• _Task goal_
Check every line below for the word "computer" and give only the number of lines where it appears.
*** Excerpted records Section Begins ***
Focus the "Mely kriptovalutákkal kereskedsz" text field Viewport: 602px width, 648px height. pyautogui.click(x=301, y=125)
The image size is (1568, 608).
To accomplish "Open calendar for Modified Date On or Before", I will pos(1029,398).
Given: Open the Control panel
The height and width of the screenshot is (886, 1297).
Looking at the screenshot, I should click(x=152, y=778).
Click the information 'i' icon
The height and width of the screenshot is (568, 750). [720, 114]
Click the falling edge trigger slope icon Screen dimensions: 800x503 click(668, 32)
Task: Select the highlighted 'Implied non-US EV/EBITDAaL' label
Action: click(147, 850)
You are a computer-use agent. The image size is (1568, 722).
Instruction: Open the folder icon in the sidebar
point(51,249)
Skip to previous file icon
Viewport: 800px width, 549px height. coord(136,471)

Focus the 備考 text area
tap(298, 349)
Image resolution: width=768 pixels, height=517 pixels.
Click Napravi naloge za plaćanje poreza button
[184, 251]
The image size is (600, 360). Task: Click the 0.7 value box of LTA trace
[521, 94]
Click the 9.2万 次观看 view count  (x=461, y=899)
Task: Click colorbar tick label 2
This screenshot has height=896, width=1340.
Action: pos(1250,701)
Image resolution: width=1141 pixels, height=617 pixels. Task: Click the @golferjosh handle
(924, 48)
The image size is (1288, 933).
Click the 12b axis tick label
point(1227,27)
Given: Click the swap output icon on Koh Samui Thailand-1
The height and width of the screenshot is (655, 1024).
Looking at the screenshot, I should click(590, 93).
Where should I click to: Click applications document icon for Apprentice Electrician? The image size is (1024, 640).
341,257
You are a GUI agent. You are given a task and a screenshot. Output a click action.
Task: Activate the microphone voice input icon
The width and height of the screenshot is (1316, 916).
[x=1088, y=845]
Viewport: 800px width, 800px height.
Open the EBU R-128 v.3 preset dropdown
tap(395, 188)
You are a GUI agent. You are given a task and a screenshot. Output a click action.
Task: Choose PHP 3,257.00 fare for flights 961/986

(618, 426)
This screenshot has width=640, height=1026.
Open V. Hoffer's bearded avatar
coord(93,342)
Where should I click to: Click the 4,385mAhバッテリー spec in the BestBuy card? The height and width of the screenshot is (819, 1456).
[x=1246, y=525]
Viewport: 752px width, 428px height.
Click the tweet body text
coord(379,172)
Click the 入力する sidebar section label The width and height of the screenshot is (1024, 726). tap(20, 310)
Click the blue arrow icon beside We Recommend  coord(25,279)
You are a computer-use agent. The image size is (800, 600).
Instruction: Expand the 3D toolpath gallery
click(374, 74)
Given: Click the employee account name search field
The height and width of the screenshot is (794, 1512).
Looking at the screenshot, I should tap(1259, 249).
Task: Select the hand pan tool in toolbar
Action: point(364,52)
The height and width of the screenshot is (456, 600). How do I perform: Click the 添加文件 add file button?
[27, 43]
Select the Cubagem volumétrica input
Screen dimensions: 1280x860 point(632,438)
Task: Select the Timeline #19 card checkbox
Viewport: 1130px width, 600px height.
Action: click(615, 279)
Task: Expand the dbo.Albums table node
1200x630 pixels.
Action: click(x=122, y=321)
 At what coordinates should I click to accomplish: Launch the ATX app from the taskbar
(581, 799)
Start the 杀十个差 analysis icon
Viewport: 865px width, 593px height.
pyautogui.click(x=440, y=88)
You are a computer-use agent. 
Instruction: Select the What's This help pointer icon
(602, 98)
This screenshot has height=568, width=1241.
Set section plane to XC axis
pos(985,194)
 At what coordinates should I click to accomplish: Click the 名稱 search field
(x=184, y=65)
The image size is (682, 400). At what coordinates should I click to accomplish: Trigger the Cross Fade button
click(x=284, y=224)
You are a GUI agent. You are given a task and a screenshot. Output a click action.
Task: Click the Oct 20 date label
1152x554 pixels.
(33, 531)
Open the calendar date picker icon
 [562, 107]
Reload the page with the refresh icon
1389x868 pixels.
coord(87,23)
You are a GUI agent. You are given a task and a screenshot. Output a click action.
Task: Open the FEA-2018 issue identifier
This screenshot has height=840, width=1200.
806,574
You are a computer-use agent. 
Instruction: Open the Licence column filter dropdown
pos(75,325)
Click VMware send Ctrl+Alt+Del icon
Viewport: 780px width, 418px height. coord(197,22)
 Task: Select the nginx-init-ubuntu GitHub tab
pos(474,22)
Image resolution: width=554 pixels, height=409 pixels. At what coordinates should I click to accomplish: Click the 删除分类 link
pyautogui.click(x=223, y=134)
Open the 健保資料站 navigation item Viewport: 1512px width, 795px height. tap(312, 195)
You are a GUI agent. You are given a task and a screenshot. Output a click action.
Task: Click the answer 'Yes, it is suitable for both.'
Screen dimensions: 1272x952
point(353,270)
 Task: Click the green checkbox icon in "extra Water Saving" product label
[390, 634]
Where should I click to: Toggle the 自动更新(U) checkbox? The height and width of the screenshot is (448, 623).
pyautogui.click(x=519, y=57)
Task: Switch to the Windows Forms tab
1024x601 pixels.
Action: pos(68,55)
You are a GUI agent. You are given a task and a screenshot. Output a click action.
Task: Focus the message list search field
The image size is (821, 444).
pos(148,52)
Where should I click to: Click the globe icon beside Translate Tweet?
*** Excerpted records Section Ends ***
• _Exercise solution_
4